Re: [PATCH] mm/page_alloc: Wait for oom_lock before retrying.

Tetsuo Handa <penguin-kernel@xxxxxxxxxxxxxxxxxxx> · Tue, 27 Dec 2016 19:39:28 +0900

Michal Hocko wrote:
> On Sat 24-12-16 15:25:43, Tetsuo Handa wrote:
> [...]
> > Michal Hocko wrote:
> > > On Thu 22-12-16 22:33:40, Tetsuo Handa wrote:
> > > > Tetsuo Handa wrote:
> > > > > Now, what options are left other than replacing !mutex_trylock(&oom_lock)
> > > > > with mutex_lock_killable(&oom_lock) which also stops wasting CPU time?
> > > > > Are we waiting for offloading sending to consoles?
> > > > 
> > > >  From http://lkml.kernel.org/r/20161222115057.GH6048@xxxxxxxxxxxxxx :
> > > > > > Although I don't know whether we agree with mutex_lock_killable(&oom_lock)
> > > > > > change, I think this patch alone can go as a cleanup.
> > > > > 
> > > > > No, we don't agree on that part. As this is a printk issue I do not want
> > > > > to workaround it in the oom related code. That is just ridiculous. The
> > > > > very same issue would be possible due to other continous source of log
> > > > > messages.
> > > > 
> > > > I don't think so. Lockup caused by printk() is printk's problem. But printk
> > > > is not the only source of lockup. If CONFIG_PREEMPT=y, it is possible that
> > > > a thread which held oom_lock can sleep for unbounded period depending on
> > > > scheduling priority.
> > > 
> > > Unless there is some runaway realtime process then the holder of the oom
> > > lock shouldn't be preempted for the _unbounded_ amount of time. It might
> > > take quite some time, though. But that is not reduced to the OOM killer.
> > > Any important part of the system (IO flushers and what not) would suffer
> > > from the same issue.
> > 
> > I fail to understand why you assume "realtime process".
> 
> Because then a standard process should get its time slice eventually. It
> can take some time, especially with many cpu hogs....

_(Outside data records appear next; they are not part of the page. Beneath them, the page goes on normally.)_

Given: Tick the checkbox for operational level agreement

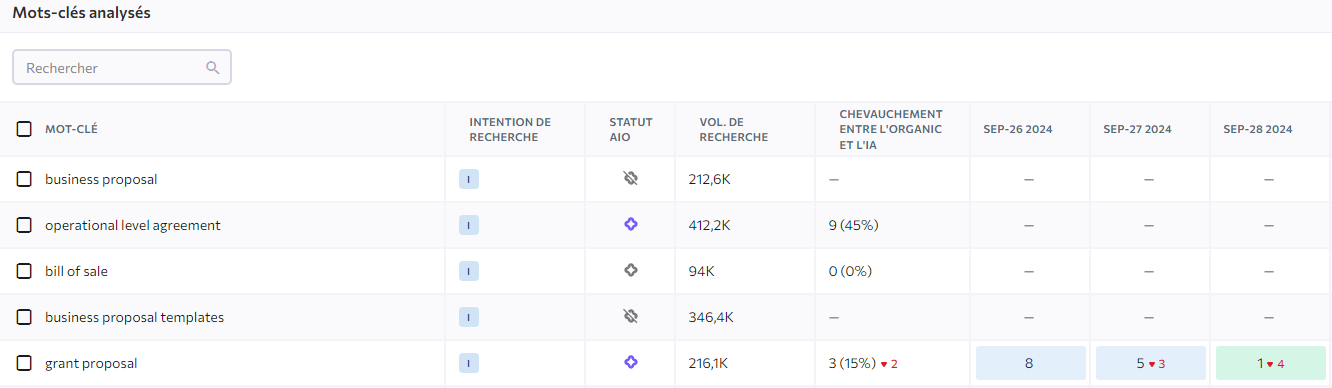Looking at the screenshot, I should (x=24, y=225).
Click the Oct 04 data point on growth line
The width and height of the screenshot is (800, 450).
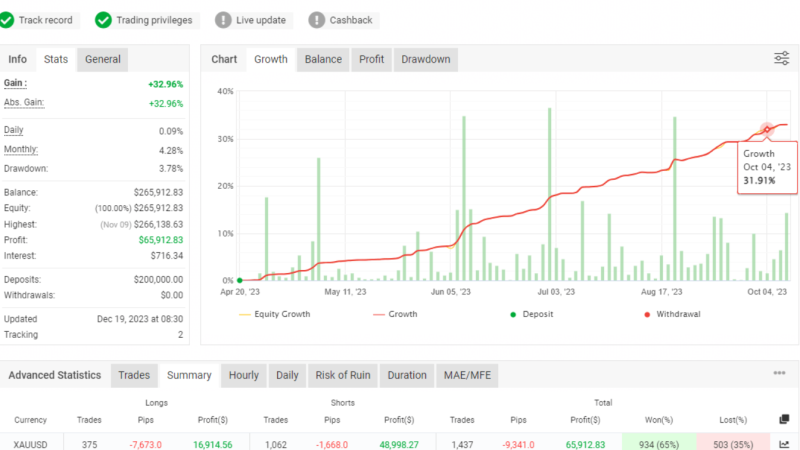point(767,129)
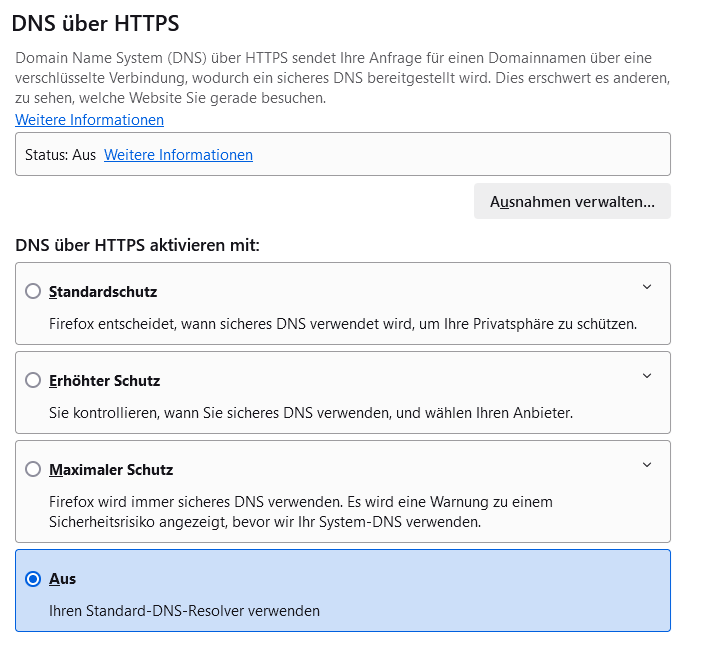Image resolution: width=711 pixels, height=651 pixels.
Task: Click 'DNS über HTTPS aktivieren mit:' heading
Action: coord(137,245)
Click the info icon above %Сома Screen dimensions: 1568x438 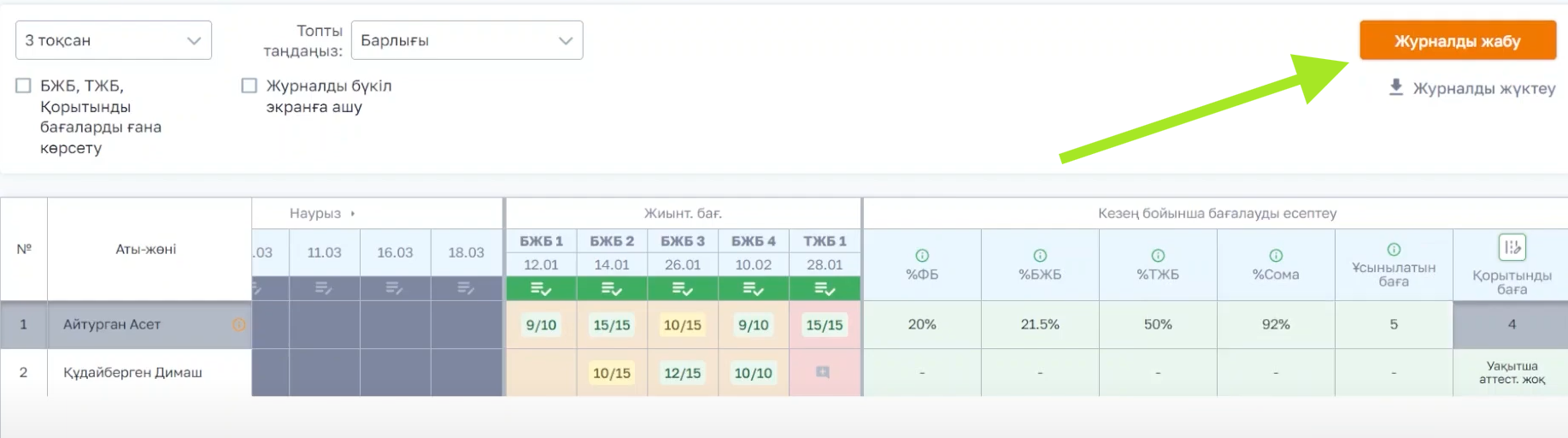pos(1276,255)
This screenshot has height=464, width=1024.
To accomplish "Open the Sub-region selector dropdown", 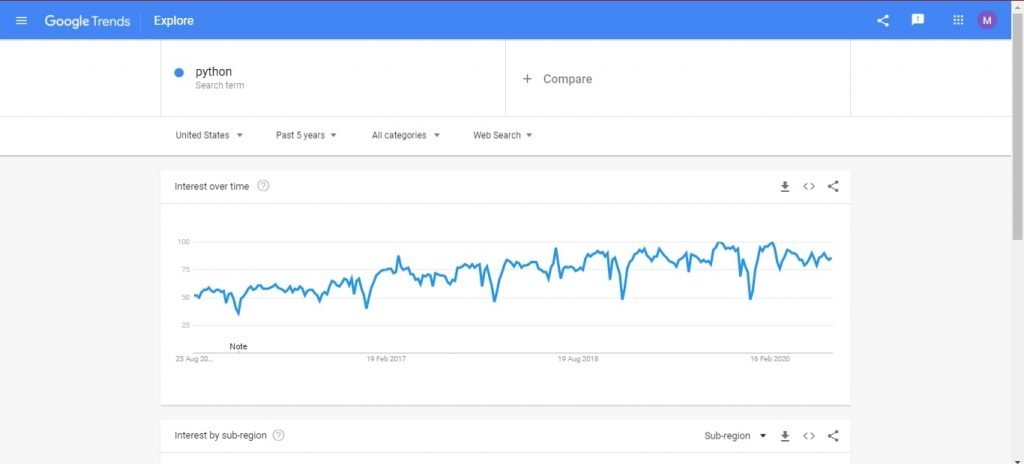I will point(735,436).
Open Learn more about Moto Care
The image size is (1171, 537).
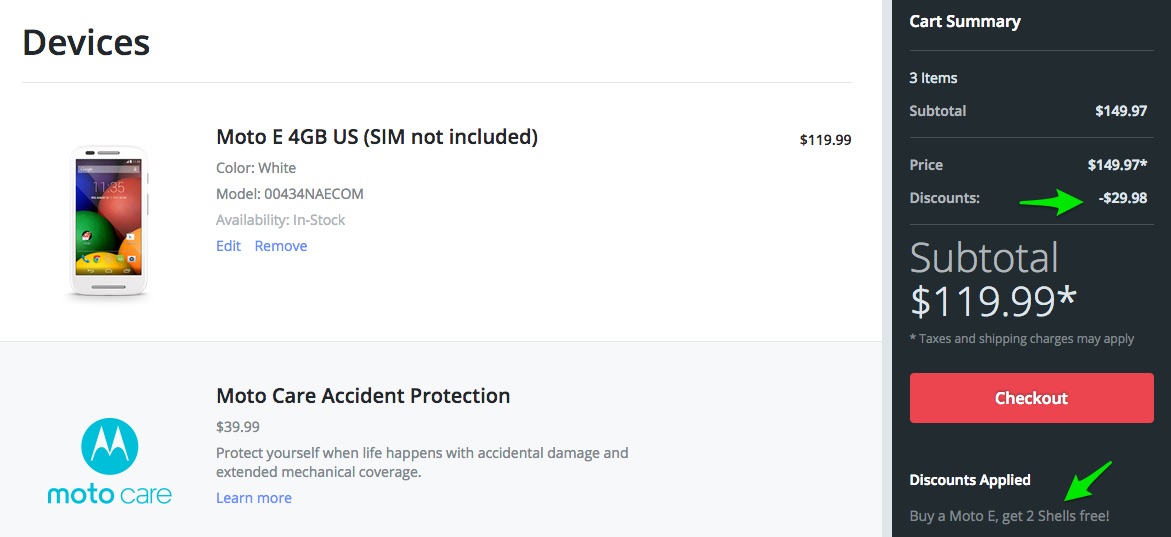point(254,498)
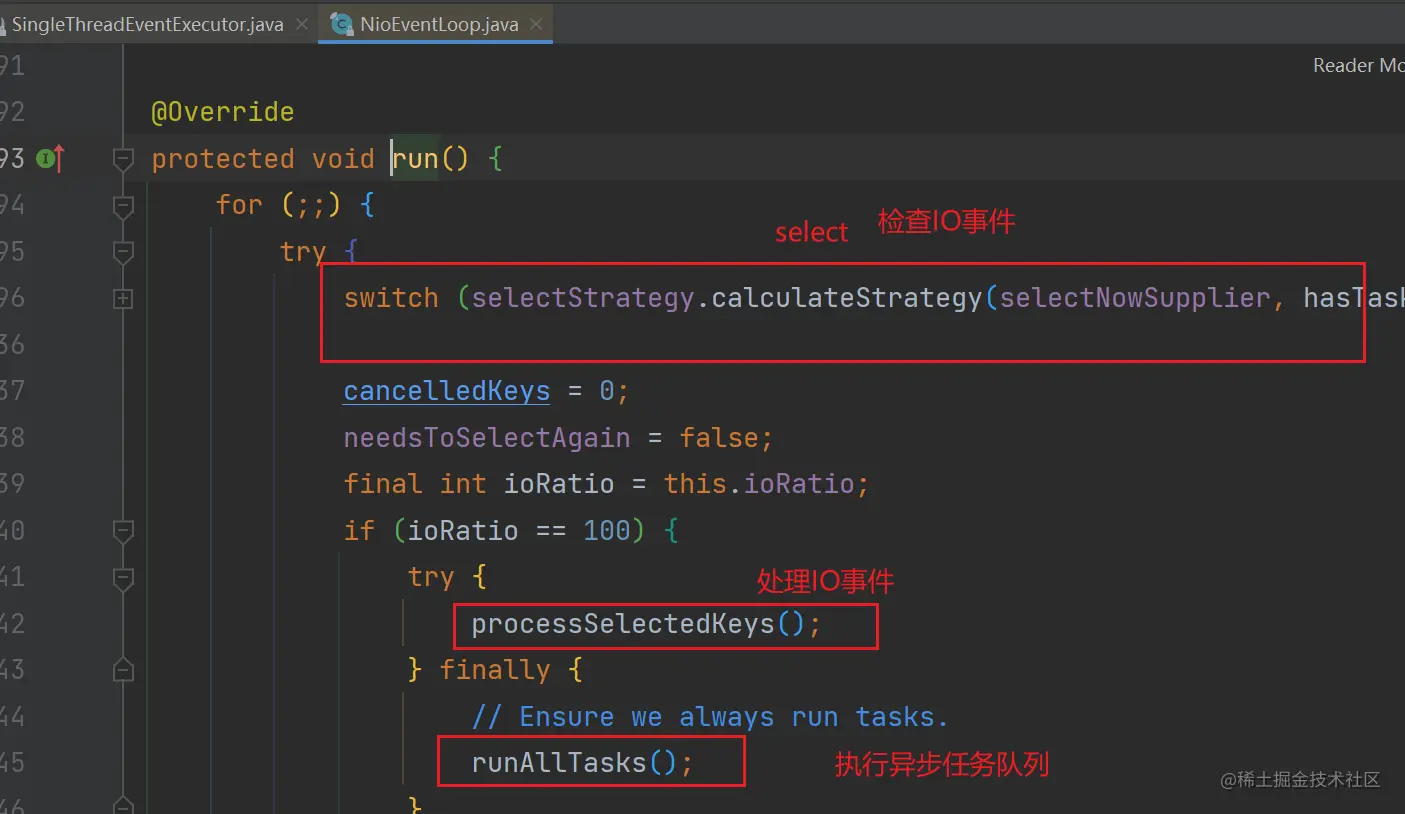This screenshot has width=1405, height=814.
Task: Collapse the finally block fold marker
Action: (x=123, y=669)
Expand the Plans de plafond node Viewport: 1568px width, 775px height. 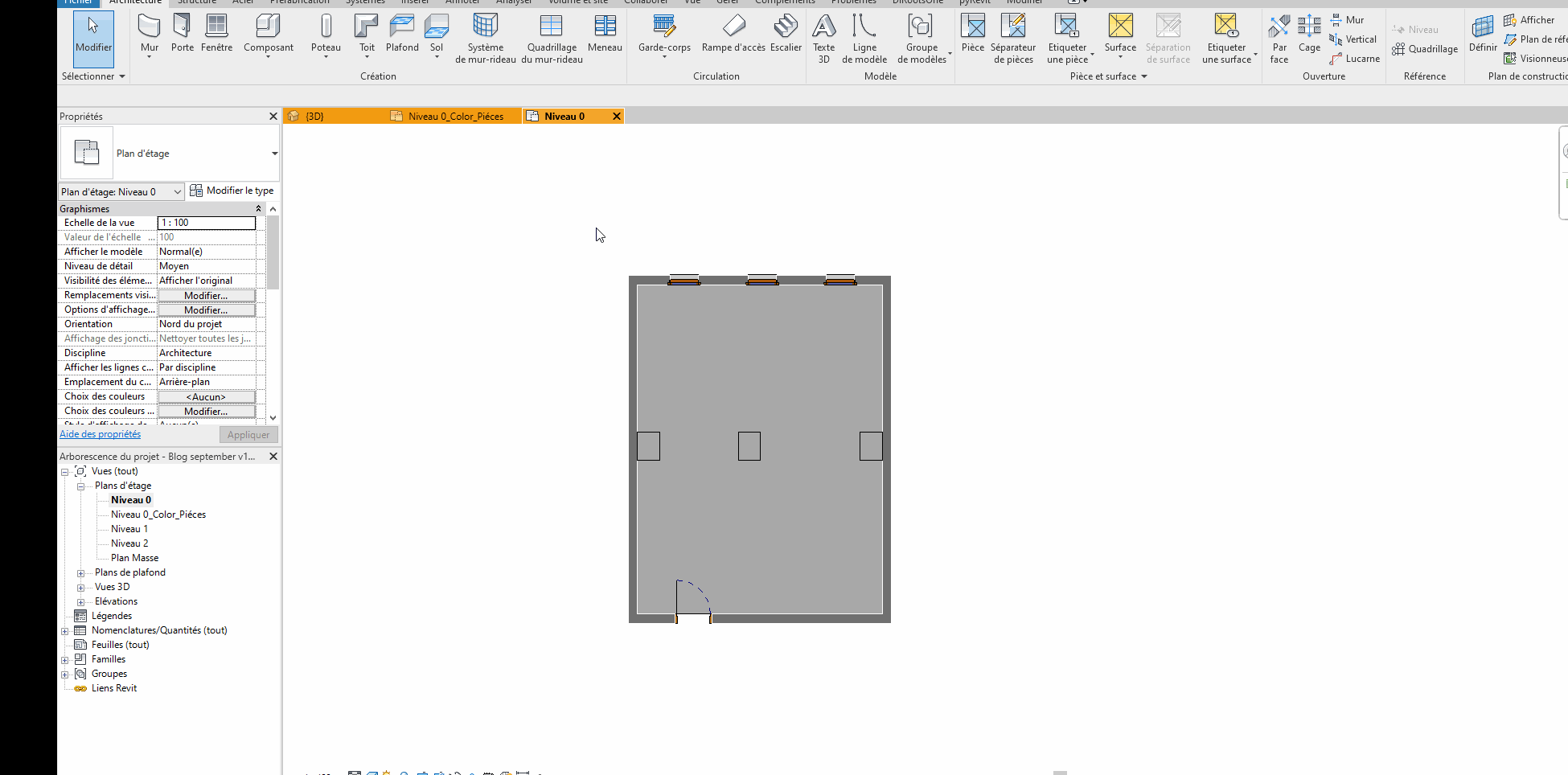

An "idle process" failed to get its time slice for more than 20 minutes when
we wanted it to sleep for only 1 millisecond. Too long to call it "eventually"
in the real life.

> 
> > This lockup is still triggerable using "normal process" and "idle process".
> 
> if you have too many of them then you are just out of luck and
> everything will take ages.

If "normal processes" were waiting for oom_lock (or wait longer incrementally),
"idle process" would have been able to wake up immediately.

> 
> [...]
> 
> > See? The runaway is occurring inside kernel space due to almost-busy looping
> > direct reclaim against a thread with idle priority with oom_lock held.
> > 
> > My assertion is that we need to make sure that the OOM killer/reaper are given
> > enough CPU time so that they can perform memory reclaim operation and release
> > oom_lock. We can't solve CPU time consumption by sleep-with-oom_lock1.c case
> > but we can solve CPU time consumption by sleep-with-oom_lock2.c case.
> 
> What I am trying to tell you is that it is really hard to do something
> about these situations in general. It is not all that hard to construct
> workloads which will constantly preempt the sync oom path and we can do
> hardly anything about that. OOM handling is quite complex and takes
> considerable amount of time as long as we want to have some
> deterministic behavior (unless that deterministic thing is to
> immediately reboot which is not something everybody would like to see).
> 
> > I think it is waste of CPU time to let all threads try direct reclaim
> > which also bothers them with consistent __GFP_NOFS/__GFP_NOIO usage which
> > might involve dependency to other threads. But changing it is not easy.
> 
> Exactly.
> 
> > Thus, I'm proposing to save CPU time if waiting for the OOM killer/reaper
> > when direct reclaim did not help.
> 
> Which will just move problem somewhere else I am afraid. Now you will
> have hundreds of tasks bouncing on the global mutex. That never turned
> out to be a good thing in the past and I am worried that it will just
> bite us from a different side. What is worse it might hit us in cases
> which do actually happen in the real life.
> 
> I am not saying that the current code works perfectly when we are
> hitting the direct reclaim close to the OOM but improving that requires
> much more than slapping a global lock there.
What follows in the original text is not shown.